◆ **To do**
Leaving out all pictures, copy the lines below exactly, from the line with "Switch to list view" to the last line, both ends included.

*** Material to process ***

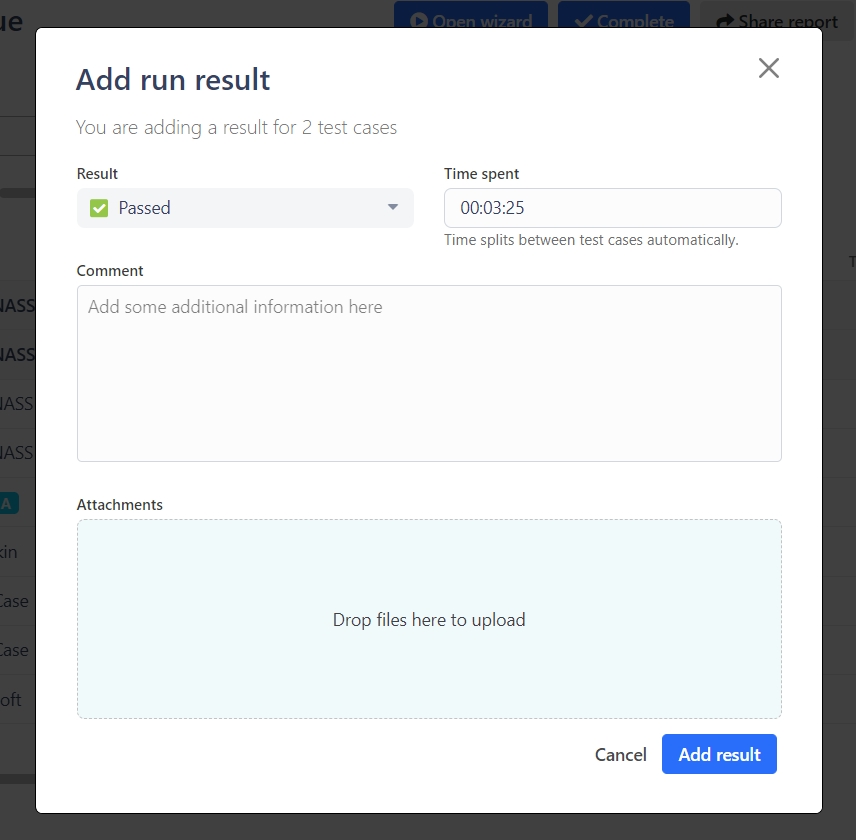Click the Time spent label
Image resolution: width=856 pixels, height=840 pixels.
(x=481, y=174)
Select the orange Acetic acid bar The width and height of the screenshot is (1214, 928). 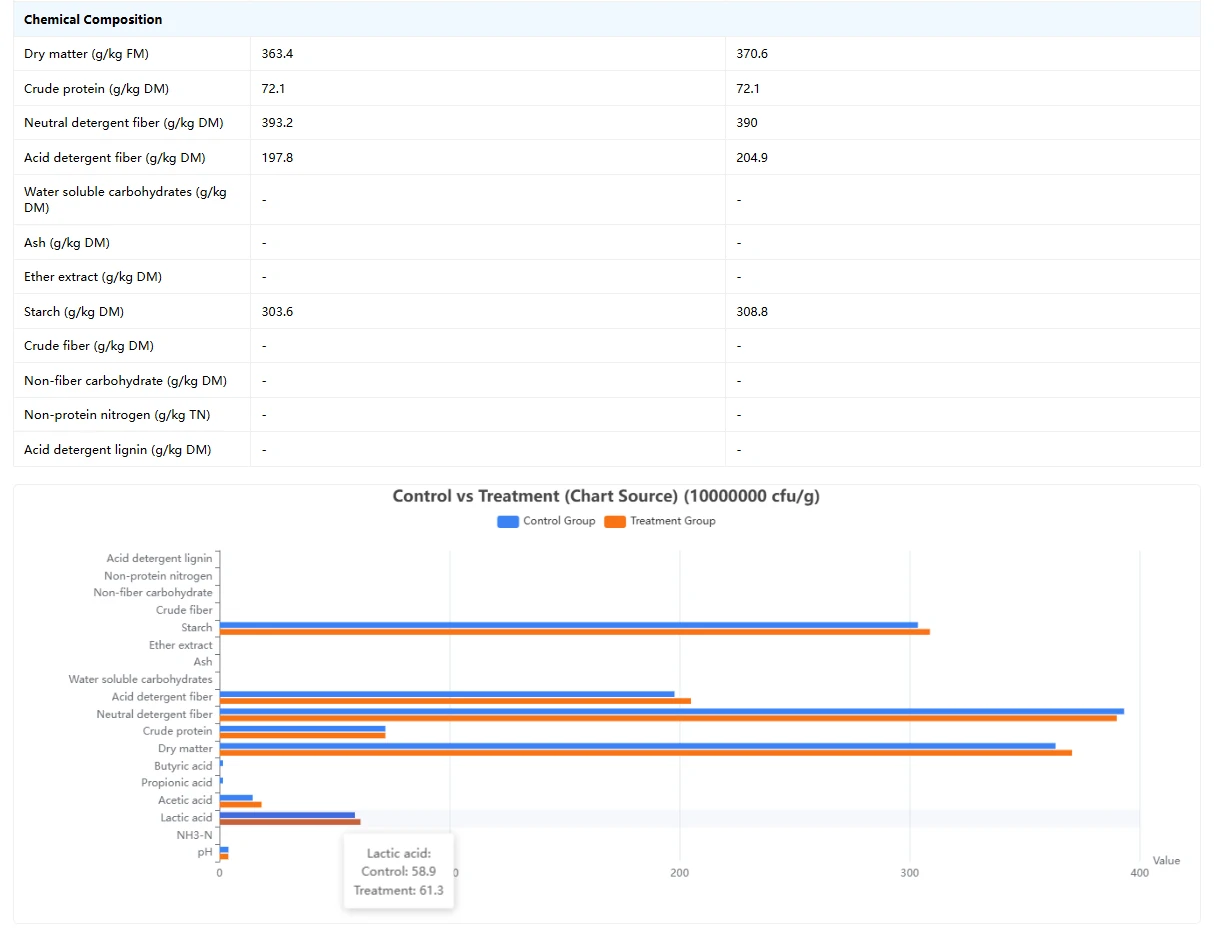240,804
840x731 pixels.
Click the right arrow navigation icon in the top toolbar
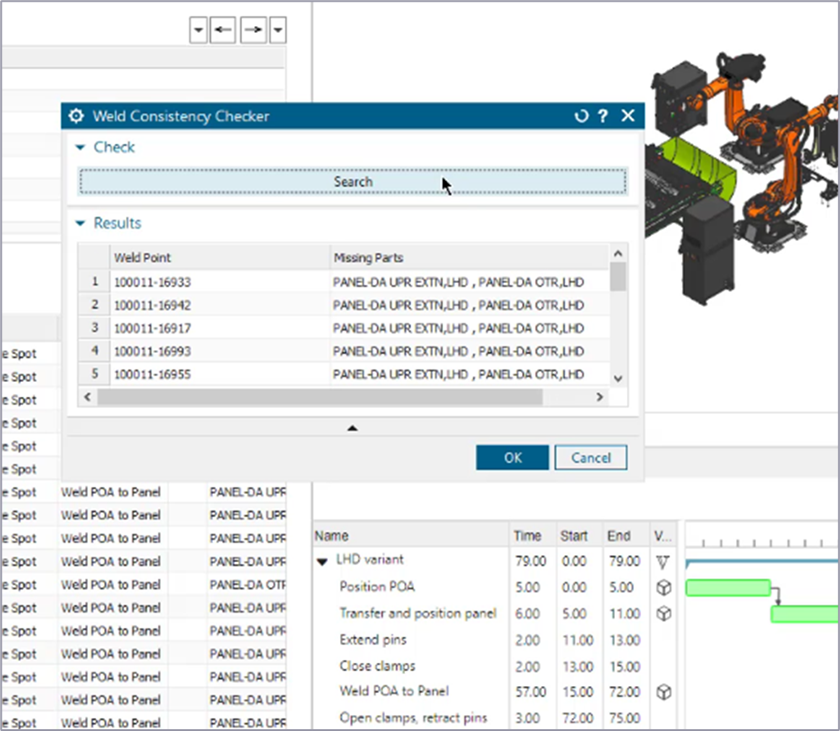[252, 30]
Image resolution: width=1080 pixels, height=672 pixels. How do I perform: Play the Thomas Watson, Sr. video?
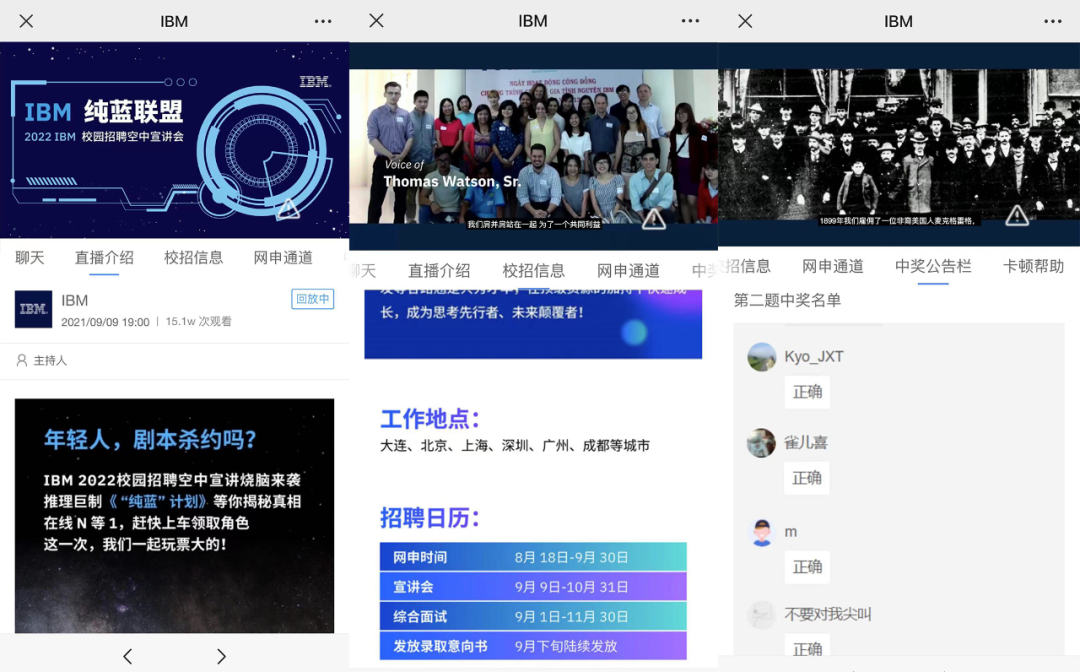533,145
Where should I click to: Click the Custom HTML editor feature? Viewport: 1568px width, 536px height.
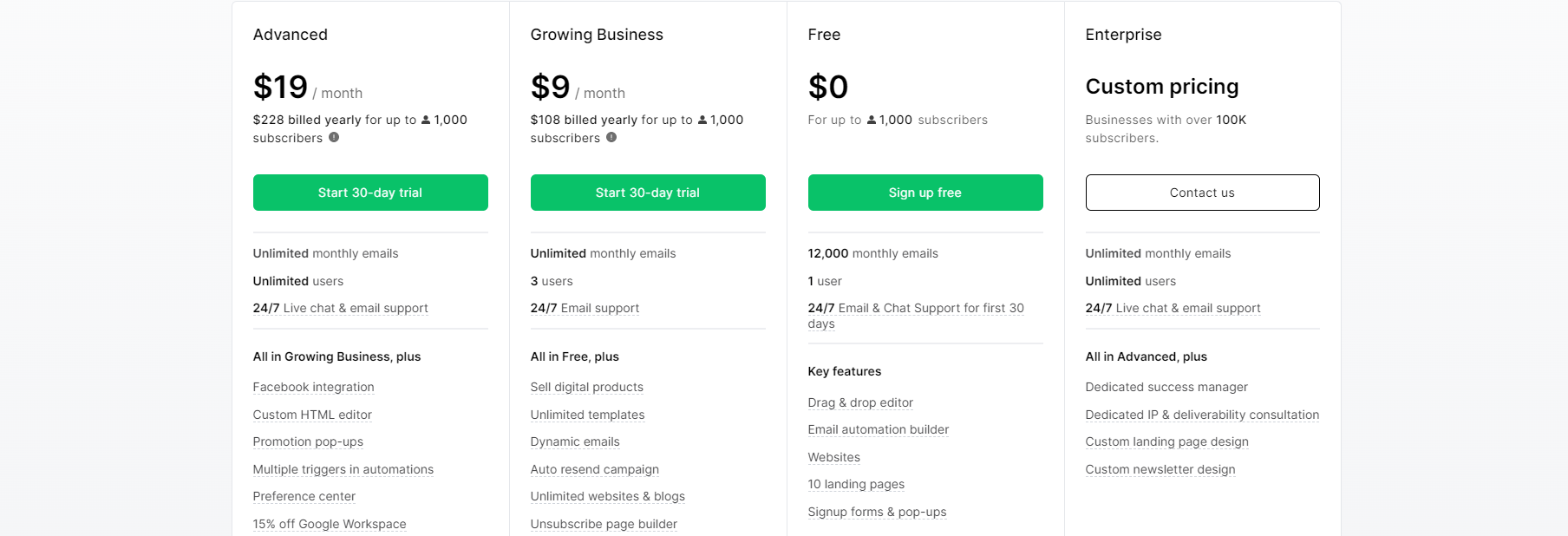pyautogui.click(x=312, y=415)
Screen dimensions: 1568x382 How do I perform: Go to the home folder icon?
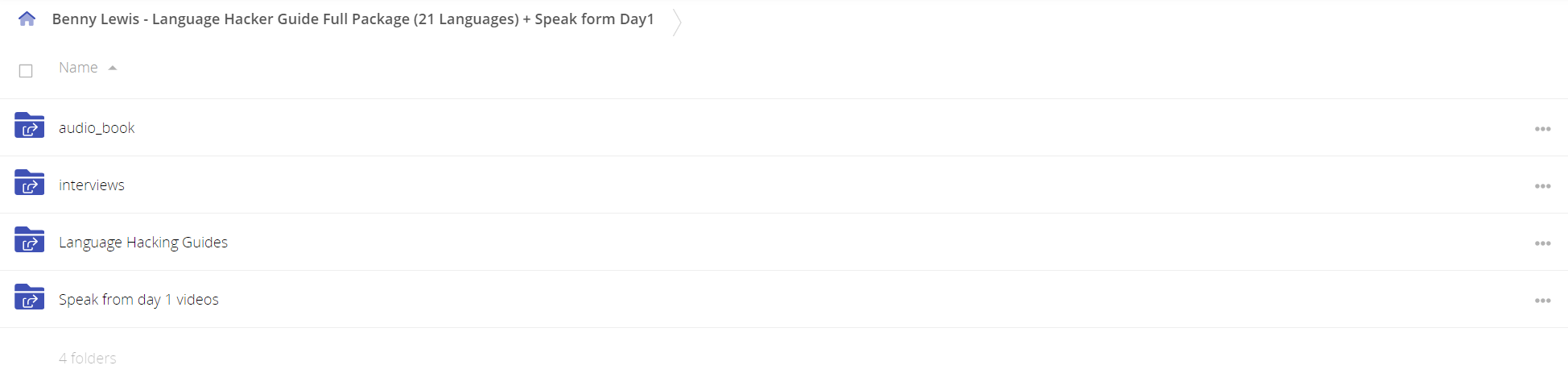pyautogui.click(x=27, y=19)
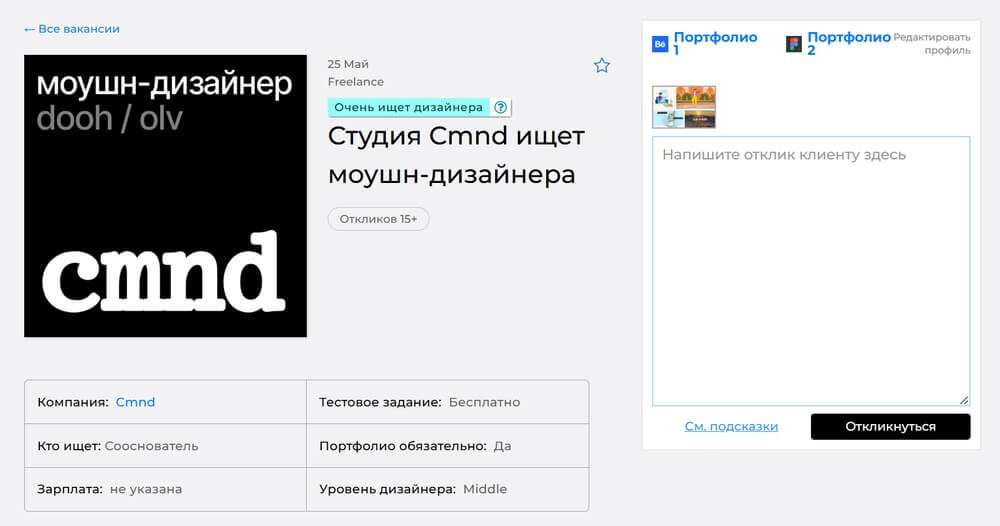Click Редактировать профиль
Image resolution: width=1000 pixels, height=526 pixels.
click(932, 43)
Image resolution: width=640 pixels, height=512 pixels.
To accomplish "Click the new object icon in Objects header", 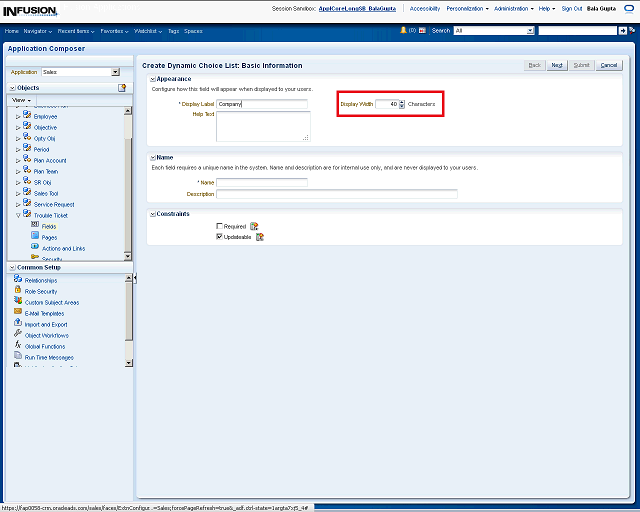I will 122,88.
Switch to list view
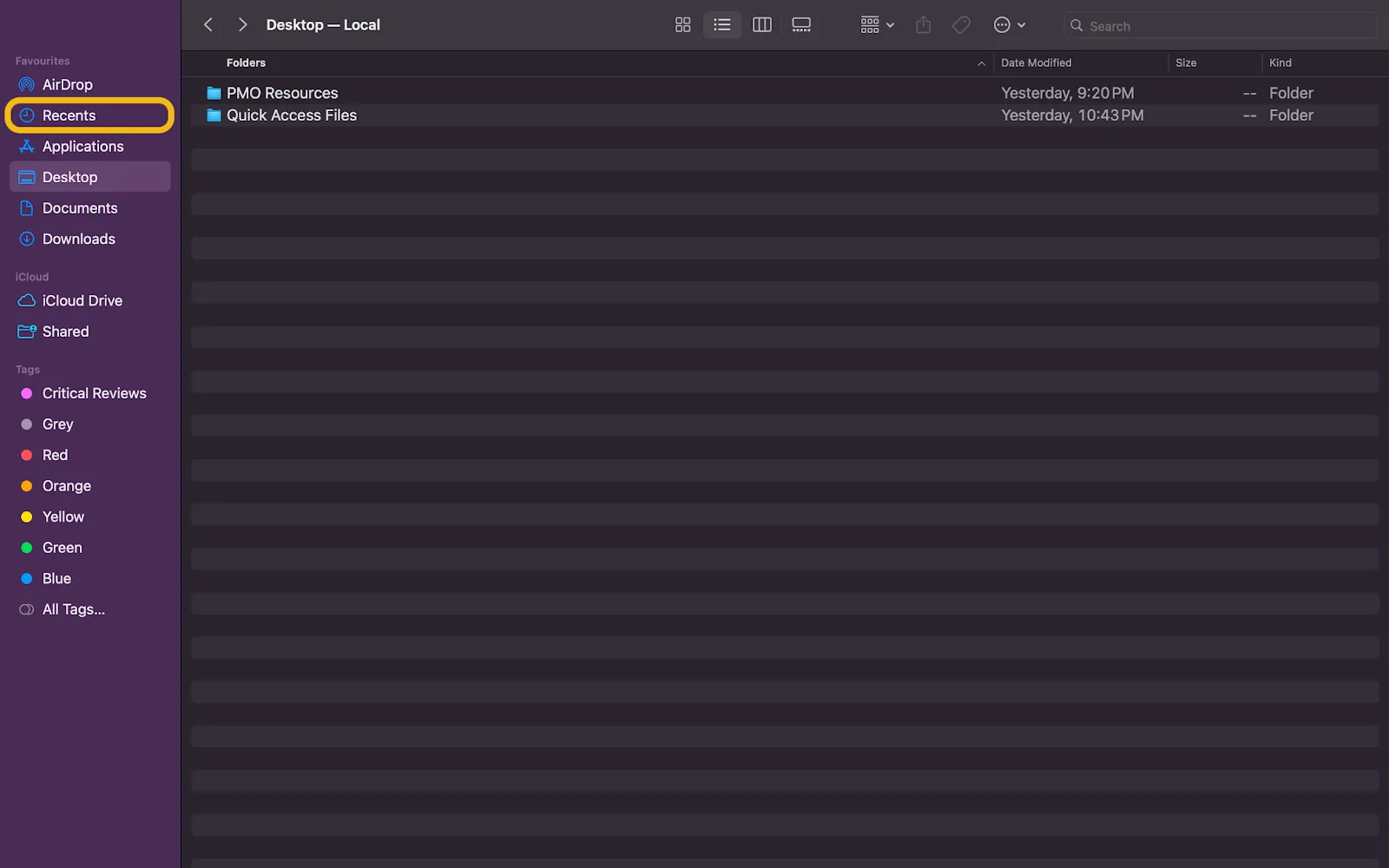Viewport: 1389px width, 868px height. click(721, 25)
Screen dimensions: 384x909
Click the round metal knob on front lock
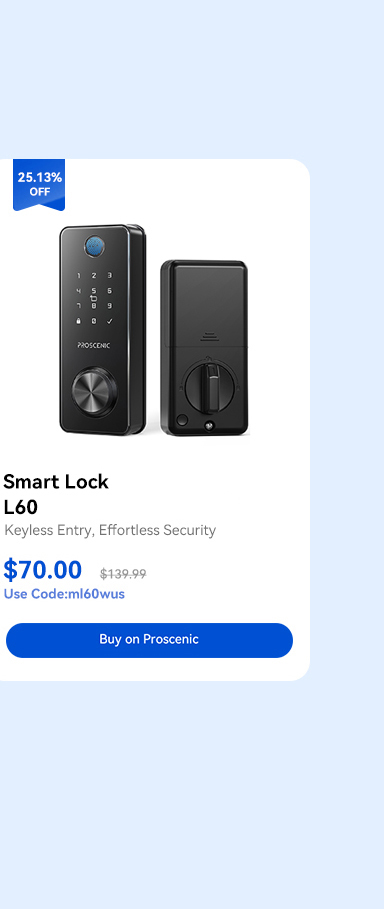pos(94,392)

***

◆ **Solution to this task**
Switch to list view
Viewport: 1389px width, 868px height. click(721, 25)
Screen dimensions: 384x909
Click the round metal knob on front lock
pos(94,392)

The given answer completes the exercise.